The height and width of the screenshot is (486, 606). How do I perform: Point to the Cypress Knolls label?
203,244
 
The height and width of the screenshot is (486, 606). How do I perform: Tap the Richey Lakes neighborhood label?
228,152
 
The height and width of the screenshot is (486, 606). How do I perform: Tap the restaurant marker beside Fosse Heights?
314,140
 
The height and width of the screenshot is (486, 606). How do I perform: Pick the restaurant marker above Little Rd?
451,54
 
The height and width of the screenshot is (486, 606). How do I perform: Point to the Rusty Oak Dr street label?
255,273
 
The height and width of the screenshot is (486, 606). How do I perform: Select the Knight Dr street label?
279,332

* * * * *

SHORT TASK → Reproduce the listing above line for line, without altering any wording, number, or punctuation.

PROBLEM SOLUTION →
The height and width of the screenshot is (486, 606). How do I perform: Point to the Cypress Knolls label?
203,244
 
The height and width of the screenshot is (486, 606). How do I perform: Tap the Richey Lakes neighborhood label?
228,152
 
The height and width of the screenshot is (486, 606). How do I perform: Tap the restaurant marker beside Fosse Heights?
314,140
 
The height and width of the screenshot is (486, 606). How do I perform: Pick the restaurant marker above Little Rd?
451,54
 
The height and width of the screenshot is (486, 606). How do I perform: Point to the Rusty Oak Dr street label?
255,273
 
The height and width of the screenshot is (486, 606). How do I perform: Select the Knight Dr street label?
279,332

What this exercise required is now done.